## STATED TASK 1
Reproduce the part of the blog post on working as an online editor word for word, starting at "In our new blog" and ending at "travelling the world.".
## STATED TASK 2
Carry on the blog post about online editing jobs from the point where it stops.
##### EXTRACT
In our new blog series ‘Online Job of the Month’ we share the most interesting online jobs with you. You might think only web developers and graphic designers can be digital nomads. But there are actually a huge number of interesting (and profitable) jobs out there for aspiring Digital Nomad Girls. This month we will tell you all about working as an online editor.
We talked to Izzy Pulido, Amy Scott and Renee Picard who are successfully working as editors while travelling the world.
What exactly is an editor? What do editors do?
Amy says “at the most basic level, what I do is help improve people’s writing. Depending on the project’s needs, I do this through developmental editing (big-picture organization and structure), copy editing (clarity, tone, syntax, typos, punctuation), and/or proofreading (focused just on mechanical errors like typos and punctuation).”
“An editor is an individual charged with finalizing content for a publication, particularly for newspapers and magazines. However, nowadays, with the entrance of digital consortiums and blogs, the world of editorial has broadened a bit.” Izzy added.
##########
##### PROVIDED RECORDS
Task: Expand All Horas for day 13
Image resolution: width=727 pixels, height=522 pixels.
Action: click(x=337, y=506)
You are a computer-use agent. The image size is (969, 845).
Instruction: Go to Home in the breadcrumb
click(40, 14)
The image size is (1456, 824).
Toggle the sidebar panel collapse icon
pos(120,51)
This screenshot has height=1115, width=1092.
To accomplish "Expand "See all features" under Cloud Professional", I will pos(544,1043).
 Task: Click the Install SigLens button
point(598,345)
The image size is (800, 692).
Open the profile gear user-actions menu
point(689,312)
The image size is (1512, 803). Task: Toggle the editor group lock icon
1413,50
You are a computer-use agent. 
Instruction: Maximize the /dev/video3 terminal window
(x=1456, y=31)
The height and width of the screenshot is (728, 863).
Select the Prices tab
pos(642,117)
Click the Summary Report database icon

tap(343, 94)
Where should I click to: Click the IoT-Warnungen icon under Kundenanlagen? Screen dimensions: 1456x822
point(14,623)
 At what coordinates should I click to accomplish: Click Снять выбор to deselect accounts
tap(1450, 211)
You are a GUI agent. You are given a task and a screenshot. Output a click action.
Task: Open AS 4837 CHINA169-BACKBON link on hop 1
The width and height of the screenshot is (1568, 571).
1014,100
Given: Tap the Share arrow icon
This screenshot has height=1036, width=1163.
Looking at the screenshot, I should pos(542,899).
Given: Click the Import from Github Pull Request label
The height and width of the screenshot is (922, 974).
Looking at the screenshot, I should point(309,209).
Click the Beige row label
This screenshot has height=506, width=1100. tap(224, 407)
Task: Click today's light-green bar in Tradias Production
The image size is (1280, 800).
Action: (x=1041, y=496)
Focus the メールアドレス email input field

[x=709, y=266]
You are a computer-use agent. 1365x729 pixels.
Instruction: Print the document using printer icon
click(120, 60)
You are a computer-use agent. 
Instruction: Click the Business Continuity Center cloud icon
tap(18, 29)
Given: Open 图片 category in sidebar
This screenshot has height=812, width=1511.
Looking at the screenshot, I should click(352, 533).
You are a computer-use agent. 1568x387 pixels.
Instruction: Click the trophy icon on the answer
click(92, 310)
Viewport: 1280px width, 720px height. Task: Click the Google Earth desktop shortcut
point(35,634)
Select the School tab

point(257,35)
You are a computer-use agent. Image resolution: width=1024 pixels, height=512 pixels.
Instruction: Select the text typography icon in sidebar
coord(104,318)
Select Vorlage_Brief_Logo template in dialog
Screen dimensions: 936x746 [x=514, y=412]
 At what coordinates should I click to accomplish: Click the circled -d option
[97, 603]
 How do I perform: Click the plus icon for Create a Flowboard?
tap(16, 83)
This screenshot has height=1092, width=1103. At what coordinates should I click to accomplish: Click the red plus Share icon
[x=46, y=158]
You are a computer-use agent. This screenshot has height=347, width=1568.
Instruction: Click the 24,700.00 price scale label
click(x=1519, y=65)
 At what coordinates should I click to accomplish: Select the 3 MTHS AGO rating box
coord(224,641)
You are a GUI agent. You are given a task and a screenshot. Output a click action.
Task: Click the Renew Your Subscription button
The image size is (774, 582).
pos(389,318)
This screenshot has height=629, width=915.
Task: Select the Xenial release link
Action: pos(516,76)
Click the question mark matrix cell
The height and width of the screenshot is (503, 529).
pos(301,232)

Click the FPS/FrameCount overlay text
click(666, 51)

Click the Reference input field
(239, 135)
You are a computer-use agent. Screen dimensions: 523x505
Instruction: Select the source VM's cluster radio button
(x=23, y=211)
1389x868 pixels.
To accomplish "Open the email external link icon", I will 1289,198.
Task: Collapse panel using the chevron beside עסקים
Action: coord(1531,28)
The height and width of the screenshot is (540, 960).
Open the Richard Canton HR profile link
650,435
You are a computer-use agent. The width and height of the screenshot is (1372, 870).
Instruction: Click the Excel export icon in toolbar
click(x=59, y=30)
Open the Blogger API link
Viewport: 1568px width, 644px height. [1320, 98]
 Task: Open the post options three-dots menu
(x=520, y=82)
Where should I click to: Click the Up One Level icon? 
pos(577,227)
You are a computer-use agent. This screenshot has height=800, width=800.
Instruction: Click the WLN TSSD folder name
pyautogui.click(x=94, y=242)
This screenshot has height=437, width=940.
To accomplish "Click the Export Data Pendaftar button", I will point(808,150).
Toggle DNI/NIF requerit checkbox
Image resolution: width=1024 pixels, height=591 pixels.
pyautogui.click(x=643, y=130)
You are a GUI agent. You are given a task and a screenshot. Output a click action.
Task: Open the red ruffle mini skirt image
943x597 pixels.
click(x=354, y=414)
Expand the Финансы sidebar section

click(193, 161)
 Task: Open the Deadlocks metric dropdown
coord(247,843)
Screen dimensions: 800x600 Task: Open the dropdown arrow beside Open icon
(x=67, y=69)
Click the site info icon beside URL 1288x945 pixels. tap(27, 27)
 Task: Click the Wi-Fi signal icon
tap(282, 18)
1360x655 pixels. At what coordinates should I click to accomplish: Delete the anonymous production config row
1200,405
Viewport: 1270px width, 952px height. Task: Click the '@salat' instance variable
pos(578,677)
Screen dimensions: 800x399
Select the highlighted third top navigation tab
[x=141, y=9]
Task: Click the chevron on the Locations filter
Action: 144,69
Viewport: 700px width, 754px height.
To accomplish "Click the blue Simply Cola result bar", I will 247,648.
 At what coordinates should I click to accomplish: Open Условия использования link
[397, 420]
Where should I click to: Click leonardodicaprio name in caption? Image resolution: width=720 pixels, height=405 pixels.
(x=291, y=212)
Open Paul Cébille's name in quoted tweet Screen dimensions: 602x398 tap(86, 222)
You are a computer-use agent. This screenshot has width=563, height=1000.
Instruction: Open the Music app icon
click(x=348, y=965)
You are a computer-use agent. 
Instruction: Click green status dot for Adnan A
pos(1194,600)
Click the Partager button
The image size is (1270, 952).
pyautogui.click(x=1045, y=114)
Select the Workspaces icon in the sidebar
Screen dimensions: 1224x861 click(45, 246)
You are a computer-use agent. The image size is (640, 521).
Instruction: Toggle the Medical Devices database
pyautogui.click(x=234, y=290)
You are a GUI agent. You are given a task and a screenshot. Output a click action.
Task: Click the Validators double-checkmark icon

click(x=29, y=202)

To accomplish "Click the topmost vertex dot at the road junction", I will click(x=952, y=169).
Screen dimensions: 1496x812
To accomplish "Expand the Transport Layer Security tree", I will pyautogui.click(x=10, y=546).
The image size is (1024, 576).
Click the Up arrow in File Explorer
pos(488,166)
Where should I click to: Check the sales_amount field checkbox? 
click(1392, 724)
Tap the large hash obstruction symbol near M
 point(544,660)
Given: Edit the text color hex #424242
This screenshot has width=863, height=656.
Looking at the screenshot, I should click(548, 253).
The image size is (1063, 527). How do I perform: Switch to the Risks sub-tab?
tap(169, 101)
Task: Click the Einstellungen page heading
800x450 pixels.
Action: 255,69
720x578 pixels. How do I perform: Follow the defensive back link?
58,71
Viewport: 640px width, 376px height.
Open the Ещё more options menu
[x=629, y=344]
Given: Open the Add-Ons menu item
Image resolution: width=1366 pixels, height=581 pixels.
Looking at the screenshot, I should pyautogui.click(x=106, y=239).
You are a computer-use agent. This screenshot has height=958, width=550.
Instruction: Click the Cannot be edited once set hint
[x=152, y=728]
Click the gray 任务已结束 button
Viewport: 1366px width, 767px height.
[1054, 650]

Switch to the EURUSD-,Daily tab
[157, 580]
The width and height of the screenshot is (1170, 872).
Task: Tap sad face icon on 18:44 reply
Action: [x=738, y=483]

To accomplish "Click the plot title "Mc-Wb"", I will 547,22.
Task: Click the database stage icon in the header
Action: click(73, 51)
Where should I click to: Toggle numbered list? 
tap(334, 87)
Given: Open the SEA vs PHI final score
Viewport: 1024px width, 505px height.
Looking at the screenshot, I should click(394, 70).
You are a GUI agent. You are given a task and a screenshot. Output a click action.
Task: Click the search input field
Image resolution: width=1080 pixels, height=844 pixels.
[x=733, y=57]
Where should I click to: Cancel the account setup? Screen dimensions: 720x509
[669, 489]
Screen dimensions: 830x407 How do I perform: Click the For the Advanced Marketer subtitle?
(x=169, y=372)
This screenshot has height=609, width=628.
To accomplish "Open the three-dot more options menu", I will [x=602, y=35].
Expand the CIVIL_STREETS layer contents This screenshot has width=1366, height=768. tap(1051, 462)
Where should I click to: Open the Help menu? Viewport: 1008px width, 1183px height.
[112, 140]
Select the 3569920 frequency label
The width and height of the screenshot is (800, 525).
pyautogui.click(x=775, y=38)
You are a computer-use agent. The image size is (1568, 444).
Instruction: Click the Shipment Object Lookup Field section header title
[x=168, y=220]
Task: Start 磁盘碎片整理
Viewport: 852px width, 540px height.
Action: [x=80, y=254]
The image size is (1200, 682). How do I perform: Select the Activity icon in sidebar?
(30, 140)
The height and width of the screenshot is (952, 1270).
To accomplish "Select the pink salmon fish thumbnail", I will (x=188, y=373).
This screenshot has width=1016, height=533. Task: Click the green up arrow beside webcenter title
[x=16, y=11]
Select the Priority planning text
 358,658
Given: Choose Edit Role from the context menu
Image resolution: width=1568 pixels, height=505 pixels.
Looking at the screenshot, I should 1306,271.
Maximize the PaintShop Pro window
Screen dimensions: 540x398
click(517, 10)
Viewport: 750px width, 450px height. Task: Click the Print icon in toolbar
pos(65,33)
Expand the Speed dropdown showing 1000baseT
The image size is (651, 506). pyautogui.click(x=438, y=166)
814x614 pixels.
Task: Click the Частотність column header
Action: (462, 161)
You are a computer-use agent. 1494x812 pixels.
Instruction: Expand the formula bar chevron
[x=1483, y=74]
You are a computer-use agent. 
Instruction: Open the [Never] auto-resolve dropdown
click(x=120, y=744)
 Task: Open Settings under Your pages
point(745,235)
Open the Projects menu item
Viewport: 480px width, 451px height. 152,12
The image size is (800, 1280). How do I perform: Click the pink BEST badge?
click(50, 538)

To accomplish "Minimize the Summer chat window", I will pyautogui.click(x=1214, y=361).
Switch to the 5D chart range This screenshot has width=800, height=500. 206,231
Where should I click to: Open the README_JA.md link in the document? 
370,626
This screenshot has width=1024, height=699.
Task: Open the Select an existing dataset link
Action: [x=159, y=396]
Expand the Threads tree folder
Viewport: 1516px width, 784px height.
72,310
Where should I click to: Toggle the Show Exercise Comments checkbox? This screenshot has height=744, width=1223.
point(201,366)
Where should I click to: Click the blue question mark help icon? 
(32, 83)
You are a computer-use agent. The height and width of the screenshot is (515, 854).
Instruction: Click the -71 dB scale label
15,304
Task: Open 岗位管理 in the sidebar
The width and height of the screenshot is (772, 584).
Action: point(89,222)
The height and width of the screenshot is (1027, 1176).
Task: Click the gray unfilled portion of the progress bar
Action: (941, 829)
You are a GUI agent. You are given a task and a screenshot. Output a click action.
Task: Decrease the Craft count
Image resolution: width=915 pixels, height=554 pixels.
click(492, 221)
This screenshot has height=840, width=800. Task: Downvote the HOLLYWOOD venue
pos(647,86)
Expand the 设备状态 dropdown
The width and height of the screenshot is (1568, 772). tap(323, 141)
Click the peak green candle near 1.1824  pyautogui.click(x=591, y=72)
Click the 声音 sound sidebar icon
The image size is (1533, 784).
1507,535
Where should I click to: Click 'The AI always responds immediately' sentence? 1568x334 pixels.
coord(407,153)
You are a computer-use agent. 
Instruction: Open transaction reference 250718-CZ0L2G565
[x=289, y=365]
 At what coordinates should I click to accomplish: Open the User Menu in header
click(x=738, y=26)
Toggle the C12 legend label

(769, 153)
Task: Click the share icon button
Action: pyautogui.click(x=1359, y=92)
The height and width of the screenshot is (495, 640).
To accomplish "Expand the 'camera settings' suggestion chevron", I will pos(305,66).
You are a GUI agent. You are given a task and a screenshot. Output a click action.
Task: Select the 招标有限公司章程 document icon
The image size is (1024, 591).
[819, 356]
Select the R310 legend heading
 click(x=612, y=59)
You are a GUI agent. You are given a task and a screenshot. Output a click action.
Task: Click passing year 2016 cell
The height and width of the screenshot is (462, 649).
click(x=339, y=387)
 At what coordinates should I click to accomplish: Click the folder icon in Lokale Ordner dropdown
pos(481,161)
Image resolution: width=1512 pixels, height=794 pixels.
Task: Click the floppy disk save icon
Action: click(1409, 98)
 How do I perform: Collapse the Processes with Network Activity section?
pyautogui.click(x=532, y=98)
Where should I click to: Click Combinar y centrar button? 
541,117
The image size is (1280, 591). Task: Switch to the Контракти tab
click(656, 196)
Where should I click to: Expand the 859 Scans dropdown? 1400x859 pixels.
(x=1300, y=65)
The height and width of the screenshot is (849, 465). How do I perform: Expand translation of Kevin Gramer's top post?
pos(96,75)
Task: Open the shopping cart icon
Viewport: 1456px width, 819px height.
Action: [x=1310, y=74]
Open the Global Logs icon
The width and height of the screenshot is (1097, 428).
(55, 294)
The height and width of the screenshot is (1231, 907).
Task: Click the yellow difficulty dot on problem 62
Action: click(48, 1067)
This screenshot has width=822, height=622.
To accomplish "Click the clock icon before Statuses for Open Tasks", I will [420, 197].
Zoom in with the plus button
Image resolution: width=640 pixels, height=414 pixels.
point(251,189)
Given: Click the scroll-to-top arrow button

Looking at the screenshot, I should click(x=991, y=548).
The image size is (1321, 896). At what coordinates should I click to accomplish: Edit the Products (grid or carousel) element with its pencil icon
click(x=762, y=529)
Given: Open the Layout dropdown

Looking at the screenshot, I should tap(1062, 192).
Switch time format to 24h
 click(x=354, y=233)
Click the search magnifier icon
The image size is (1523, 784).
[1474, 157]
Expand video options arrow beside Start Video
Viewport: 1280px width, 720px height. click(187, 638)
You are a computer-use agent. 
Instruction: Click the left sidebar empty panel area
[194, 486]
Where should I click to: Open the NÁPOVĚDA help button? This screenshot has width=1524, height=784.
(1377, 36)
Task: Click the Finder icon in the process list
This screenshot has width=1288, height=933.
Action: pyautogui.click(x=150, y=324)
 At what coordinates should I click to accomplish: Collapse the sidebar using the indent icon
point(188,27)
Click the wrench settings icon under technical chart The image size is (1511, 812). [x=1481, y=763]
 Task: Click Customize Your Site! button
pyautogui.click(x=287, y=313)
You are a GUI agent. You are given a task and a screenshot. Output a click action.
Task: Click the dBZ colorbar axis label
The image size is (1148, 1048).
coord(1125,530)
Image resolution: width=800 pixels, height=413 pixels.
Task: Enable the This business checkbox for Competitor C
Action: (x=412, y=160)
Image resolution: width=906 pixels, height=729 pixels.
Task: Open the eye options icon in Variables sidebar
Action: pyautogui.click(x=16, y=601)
##########
## EXPECTED OUTPUT 1
In our new blog series ‘Online Job of the Month’ we share the most interesting online jobs with you. You might think only web developers and graphic designers can be digital nomads. But there are actually a huge number of interesting (and profitable) jobs out there for aspiring Digital Nomad Girls. This month we will tell you all about working as an online editor.
We talked to Izzy Pulido, Amy Scott and Renee Picard who are successfully working as editors while travelling the world.

## EXPECTED OUTPUT 2
Renee notes that “a lot of people think that editors just “fix” errors, but it can be so much more than that! You might be in charge of author outreach, choosing submissions, coordinating writers, leading projects, curating content, writing regular columns, choosing images, creating titles, creating taglines, etc. You would likely be directly involved in copy development to a lesser or greater degree – it may just be something as simple as a light copyedit or proofread, or you may get into more developmental editing.
If the latter, you may spend hours or even months (depending on the type of publication) working with authors, other editors and publicists on a given piece. Once a given piece is at the point where it’s publication-ready, you might also work through the final stages of publishing and be involved in post-publication marketing.
What kind of skills do I need to become an editor?
The most important skills are:
- attention to detail
- a natural knack for spelling and catching errors
- knowledge of grammar rules, publishing standards, style guides, etc.
- being reliable and able to stick to deadlines.
Renee adds that “you have to be able to dissect your native language – you need to have a good sense of how to not only use it but also manipulate it to enhance meaning. Obviously, having a solid understanding of structural rules (grammar, punctuation, spelling, etc.) is essential, but beyond that you need to be able to read something and feel it in order to find your direction with regards to working with it.”
All agree that you have to be diplomatic. “You have to be able to be sensitive in your conversations with authors and address their concerns as well. So, beyond the hard skills (language, reading, writing) you need to exercise diplomacy and gentleness when working with authors, but still carry a hard line with regards to publication standards. Writers (yes, even me, and maybe even you,) can be pretty precious about their work, so you have to be ready to…work with this!” Renee added.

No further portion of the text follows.